▸ Written exercise 1:
Answer these questions about the oil theft post:
(a) In which city was the International Petroleum Summit held?
(b) What is the practice of tapping pipelines and siphoning off oil called in Nigeria?
(c) By one estimate, how much does the Nigerian government spend per month combatting oil theft and diversion?
▸ Written exercise 2:
In the listing, replace "icon" with "glyph" in the lines between the one holding "Task: Open the 실속형 오가피차100티백 product title" and the one holding "click(x=416, y=199)", inclusive. Return only those lines, otherwise unchanged.

▸ Excerpted passage:

※

The Murky Underworld of Oil Theft and Diversion


Terry Hallmark, Instructional Assistant Professor, Honors College

Earlier this month I attended the Association of International Petroleum Negotiators’ 2nd annual International Petroleum Summit, held in Houston. The group is made up of attorneys, petroleum economists and others who cut long-term oil exploration and production deals with foreign governments. Of the dozen or so panels or presentations, none were more interesting than a panel on preventing fuel theft. Anyone who has spent decades in the international oil industry has heard plenty about oil theft, but I came away with a much deeper understanding of how widespread the problem has become, and what countries are trying to do about it.

I have written about oil theft in a previous blog post on Nigeria. Oil thieves there engage in a practice known as “bunkering,” where pipelines are tapped and crude oil or refined products siphoned off for use or sale on the black market. Money from illicit oil helps fund militant groups like the Movement for the Emancipation of the Niger Delta (MEND) and the Niger Delta Avengers (NDA), and it lines the pockets of garden-variety crooks and corrupt public officials.

The corruption associated with oil theft runs so deep in Nigeria that both the Nigerian Navy and the government’s own anti-insurgency Joint Task Force of the Niger Delta – along with other rogue security forces members, politicians, customs agents, tanker captains and countless other shady characters – have been accused of aiding and abetting bunkering schemes. According to one estimate, the Nigerian government spends $1.5 billion per month combatting oil theft and diversion.

※

(Target position records)
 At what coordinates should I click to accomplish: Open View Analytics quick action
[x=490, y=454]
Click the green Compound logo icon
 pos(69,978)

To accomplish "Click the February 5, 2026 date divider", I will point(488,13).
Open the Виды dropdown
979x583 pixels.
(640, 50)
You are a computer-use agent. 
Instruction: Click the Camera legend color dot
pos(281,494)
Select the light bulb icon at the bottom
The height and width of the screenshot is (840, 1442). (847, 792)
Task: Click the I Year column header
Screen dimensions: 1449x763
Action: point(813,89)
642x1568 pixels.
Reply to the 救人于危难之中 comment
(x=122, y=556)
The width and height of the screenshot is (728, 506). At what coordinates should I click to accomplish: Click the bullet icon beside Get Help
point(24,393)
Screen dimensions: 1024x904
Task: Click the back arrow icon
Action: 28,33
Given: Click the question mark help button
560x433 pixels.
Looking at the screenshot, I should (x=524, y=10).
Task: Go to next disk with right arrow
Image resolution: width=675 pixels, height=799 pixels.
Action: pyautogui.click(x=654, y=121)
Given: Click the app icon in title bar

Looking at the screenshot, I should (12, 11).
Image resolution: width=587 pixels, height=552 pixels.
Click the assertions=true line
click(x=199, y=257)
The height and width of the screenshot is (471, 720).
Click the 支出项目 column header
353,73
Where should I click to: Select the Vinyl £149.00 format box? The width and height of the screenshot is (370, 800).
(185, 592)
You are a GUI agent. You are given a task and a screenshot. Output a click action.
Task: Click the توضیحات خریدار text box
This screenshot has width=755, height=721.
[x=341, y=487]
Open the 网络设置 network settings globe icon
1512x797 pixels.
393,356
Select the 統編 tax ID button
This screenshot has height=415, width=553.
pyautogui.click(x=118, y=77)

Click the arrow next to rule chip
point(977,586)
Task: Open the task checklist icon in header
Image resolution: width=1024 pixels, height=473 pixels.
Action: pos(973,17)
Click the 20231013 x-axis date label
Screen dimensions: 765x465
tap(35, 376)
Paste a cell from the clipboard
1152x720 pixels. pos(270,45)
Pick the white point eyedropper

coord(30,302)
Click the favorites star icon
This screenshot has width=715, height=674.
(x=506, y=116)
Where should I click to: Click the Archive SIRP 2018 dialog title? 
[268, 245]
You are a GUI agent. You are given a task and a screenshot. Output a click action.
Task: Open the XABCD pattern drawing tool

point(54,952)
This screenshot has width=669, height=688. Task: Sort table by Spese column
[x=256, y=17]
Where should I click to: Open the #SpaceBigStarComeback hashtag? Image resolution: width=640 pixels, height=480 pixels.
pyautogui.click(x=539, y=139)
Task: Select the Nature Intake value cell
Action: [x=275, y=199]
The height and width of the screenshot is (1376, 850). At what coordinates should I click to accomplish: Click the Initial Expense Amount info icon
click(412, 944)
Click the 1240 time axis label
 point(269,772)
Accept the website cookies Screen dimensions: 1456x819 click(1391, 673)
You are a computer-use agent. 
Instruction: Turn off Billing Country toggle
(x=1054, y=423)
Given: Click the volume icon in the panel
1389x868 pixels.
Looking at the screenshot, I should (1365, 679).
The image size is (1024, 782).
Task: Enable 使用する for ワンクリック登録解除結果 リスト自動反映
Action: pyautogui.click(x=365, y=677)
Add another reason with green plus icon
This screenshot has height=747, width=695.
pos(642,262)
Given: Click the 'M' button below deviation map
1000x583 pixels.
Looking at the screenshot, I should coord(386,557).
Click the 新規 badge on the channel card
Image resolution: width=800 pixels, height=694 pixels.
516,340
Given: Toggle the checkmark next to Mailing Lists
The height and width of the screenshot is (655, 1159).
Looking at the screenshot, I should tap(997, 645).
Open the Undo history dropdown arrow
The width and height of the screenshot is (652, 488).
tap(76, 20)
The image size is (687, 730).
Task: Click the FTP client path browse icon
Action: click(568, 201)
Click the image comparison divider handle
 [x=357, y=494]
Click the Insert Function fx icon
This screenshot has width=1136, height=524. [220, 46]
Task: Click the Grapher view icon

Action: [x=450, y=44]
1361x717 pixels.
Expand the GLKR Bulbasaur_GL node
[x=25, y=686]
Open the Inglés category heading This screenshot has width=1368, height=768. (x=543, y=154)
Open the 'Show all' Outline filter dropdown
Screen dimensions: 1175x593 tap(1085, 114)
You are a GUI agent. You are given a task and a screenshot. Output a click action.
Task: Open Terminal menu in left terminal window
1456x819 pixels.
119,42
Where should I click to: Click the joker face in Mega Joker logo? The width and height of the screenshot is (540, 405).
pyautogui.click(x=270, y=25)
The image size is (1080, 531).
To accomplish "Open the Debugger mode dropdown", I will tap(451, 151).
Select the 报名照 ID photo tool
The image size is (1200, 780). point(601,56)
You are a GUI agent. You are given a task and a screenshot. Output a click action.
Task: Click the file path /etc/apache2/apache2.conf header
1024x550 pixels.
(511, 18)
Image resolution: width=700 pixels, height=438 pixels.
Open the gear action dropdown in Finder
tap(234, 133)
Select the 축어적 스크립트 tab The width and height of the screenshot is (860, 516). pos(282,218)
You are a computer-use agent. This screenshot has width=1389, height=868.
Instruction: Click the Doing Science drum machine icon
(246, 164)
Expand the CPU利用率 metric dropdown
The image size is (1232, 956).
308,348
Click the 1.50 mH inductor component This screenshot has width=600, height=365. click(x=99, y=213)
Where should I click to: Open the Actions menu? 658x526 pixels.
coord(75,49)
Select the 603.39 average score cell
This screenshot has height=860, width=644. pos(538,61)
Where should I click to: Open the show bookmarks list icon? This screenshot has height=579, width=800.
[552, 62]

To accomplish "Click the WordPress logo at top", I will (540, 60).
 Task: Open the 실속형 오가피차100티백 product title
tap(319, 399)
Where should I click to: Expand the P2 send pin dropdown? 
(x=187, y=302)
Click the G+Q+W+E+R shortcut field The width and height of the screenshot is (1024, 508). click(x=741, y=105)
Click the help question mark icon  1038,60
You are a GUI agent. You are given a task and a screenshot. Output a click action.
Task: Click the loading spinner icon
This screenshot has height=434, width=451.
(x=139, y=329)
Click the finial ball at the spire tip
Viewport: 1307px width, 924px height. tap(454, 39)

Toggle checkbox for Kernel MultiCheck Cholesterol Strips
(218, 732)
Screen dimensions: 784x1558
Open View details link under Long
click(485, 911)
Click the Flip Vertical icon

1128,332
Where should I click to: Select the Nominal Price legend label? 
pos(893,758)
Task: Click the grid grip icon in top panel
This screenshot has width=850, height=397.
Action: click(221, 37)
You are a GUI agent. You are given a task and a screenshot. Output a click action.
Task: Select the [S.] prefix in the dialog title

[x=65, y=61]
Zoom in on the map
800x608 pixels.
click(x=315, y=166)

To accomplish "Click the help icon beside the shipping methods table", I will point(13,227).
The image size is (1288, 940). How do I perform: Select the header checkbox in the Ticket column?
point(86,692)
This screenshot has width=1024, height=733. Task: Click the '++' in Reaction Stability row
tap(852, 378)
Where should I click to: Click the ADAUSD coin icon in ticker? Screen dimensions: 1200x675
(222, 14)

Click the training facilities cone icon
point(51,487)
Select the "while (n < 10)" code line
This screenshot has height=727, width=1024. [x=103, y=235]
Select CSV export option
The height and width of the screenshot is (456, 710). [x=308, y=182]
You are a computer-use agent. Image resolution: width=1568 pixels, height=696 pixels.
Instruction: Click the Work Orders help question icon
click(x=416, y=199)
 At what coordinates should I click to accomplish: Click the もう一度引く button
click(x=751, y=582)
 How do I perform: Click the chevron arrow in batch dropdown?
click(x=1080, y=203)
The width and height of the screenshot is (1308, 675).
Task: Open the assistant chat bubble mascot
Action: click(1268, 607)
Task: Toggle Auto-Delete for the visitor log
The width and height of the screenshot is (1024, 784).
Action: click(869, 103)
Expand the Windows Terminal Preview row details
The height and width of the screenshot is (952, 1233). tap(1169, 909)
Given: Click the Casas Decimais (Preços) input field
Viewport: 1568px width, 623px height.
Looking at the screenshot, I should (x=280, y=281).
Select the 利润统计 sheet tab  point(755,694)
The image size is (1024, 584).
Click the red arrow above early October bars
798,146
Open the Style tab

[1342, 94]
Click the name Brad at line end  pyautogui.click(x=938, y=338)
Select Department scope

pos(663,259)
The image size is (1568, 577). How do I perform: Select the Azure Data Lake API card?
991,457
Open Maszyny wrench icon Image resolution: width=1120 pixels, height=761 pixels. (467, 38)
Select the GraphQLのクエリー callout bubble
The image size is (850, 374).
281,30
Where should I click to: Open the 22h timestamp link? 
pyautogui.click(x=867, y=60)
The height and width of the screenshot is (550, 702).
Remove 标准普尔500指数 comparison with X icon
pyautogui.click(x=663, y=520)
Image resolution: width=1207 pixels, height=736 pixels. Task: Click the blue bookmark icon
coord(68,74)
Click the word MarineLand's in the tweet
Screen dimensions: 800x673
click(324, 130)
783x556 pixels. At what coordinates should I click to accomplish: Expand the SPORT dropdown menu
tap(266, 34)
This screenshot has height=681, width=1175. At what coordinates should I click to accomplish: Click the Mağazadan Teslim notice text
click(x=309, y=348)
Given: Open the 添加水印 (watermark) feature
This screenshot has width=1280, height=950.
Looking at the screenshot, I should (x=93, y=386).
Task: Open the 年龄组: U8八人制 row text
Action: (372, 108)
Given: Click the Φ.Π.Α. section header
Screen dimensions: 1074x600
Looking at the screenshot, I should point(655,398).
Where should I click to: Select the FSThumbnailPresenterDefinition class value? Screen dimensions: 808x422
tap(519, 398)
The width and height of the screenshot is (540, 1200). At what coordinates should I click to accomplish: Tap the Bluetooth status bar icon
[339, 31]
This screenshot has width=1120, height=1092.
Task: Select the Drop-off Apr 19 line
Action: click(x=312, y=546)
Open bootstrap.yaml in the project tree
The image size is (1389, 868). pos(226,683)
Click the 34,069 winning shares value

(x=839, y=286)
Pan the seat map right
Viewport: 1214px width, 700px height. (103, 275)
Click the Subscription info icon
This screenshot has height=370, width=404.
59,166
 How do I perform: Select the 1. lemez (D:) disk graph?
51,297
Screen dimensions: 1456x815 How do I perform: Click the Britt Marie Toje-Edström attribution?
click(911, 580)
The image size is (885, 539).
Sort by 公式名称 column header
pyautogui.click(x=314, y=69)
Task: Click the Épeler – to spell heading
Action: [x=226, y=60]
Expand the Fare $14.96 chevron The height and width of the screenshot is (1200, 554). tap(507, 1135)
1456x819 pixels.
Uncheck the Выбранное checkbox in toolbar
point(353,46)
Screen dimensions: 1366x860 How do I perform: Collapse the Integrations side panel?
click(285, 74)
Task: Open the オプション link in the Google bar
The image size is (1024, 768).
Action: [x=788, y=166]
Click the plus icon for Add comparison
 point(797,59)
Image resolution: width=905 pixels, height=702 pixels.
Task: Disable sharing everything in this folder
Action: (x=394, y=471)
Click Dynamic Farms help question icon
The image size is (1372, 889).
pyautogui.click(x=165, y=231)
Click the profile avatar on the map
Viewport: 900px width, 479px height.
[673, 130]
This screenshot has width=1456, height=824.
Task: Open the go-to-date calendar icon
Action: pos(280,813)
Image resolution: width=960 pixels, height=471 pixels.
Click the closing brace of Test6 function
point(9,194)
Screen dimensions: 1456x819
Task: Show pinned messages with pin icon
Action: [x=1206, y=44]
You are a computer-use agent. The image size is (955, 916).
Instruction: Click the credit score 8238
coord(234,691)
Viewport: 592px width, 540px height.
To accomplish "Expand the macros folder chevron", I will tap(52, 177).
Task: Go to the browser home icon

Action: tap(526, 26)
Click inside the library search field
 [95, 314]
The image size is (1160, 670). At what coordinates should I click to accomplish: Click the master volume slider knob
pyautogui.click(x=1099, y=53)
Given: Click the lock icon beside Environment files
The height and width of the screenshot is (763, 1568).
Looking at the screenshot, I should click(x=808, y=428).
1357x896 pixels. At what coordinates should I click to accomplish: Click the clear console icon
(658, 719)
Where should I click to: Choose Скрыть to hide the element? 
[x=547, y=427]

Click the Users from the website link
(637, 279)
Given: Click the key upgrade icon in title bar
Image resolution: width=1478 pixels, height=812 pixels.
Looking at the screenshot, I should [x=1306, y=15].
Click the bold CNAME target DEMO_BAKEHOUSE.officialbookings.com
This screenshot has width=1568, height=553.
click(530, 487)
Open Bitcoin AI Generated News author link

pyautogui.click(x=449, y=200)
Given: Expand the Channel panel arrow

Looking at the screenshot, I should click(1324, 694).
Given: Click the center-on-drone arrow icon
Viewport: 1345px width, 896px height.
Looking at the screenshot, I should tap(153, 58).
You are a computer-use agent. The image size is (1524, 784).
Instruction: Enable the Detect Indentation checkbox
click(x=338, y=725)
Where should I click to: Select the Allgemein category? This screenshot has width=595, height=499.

※

▸ Task result 1:
(a) Houston
(b) Bunkering
(c) $1.5 billion

▸ Task result 2:
 Task: Open the 실속형 오가피차100티백 product title
tap(319, 399)
Where should I click to: Expand the P2 send pin dropdown? 
(x=187, y=302)
Click the G+Q+W+E+R shortcut field The width and height of the screenshot is (1024, 508). click(x=741, y=105)
Click the help question mark glyph  1038,60
You are a GUI agent. You are given a task and a screenshot. Output a click action.
Task: Click the loading spinner glyph
This screenshot has height=434, width=451.
(x=139, y=329)
Click the finial ball at the spire tip
Viewport: 1307px width, 924px height. tap(454, 39)

Toggle checkbox for Kernel MultiCheck Cholesterol Strips
(218, 732)
Screen dimensions: 784x1558
Open View details link under Long
click(485, 911)
Click the Flip Vertical glyph

1128,332
Where should I click to: Select the Nominal Price legend label? 
pos(893,758)
Task: Click the grid grip glyph in top panel
This screenshot has width=850, height=397.
Action: click(221, 37)
You are a GUI agent. You are given a task and a screenshot. Output a click action.
Task: Select the [S.] prefix in the dialog title

[x=65, y=61]
Zoom in on the map
800x608 pixels.
click(x=315, y=166)

To accomplish "Click the help glyph beside the shipping methods table", I will point(13,227).
The image size is (1288, 940). How do I perform: Select the header checkbox in the Ticket column?
point(86,692)
This screenshot has width=1024, height=733. Task: Click the '++' in Reaction Stability row
tap(852, 378)
Where should I click to: Click the ADAUSD coin glyph in ticker? Screen dimensions: 1200x675
(222, 14)

Click the training facilities cone glyph
point(51,487)
Select the "while (n < 10)" code line
This screenshot has height=727, width=1024. [x=103, y=235]
Select CSV export option
The height and width of the screenshot is (456, 710). [x=308, y=182]
You are a computer-use agent. Image resolution: width=1568 pixels, height=696 pixels.
Instruction: Click the Work Orders help question glyph
click(x=416, y=199)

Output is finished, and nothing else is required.